I got this question:
Let $A$ be a square matrix $n\times n$. Assume $A + BA = I_n$ for some matrix $B$ $n\times n$.
What is the inverse of $A^T$?
Prove that $AB = BA$.
We did not learn about $\det$ yet so if the solution should not be using it. I'm confused as to the steps needed to be made for $1$. and how to actually get the $A^T$ of a generic matrix. Also, what does the fact that $A + BA = I$ gives me?

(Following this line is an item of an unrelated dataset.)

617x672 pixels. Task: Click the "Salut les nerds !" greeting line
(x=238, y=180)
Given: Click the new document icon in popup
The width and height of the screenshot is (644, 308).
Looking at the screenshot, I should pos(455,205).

I tried playing around with $2$ as well but I'm assuming it involves something I learned for $1$ and so I was not successful as well.
Any help is appreciated.
$$A+BA=I \Rightarrow A(I+B)=I$$
$1)$ The above expression means that both $A$ and $I+B$ are invertible. So,
$$A(I+B)(I+B)^{-1}=I(I+B)^{-1} \Rightarrow A=(I+B)^{-1}$$
But we also have that $(X^T)^{-1}=(X^{-1})^T$ and $(X+Y)^T=X^T+Y^T$
$$A^T=\left[(I+B)^{-1}\right]^T=\left[(I+B)^{T}\right]^{-1}=\left[I+B^T\right]^{-1} \Rightarrow \left(A^T\right)^{-1}=I+B^T$$
$2)$ We already know that $A$ is invertible, so:
$$A+AB=I \Rightarrow AB=I-A \quad(1)$$
but,
$$A^{-1}AB=A^{-1}(I-A) \Rightarrow B=A^{-1}-I \Rightarrow BA=(A^{-1}-I)A=I-A \quad(2)$$
comparing $(1)$ and $(2)$ we get $AB=BA$.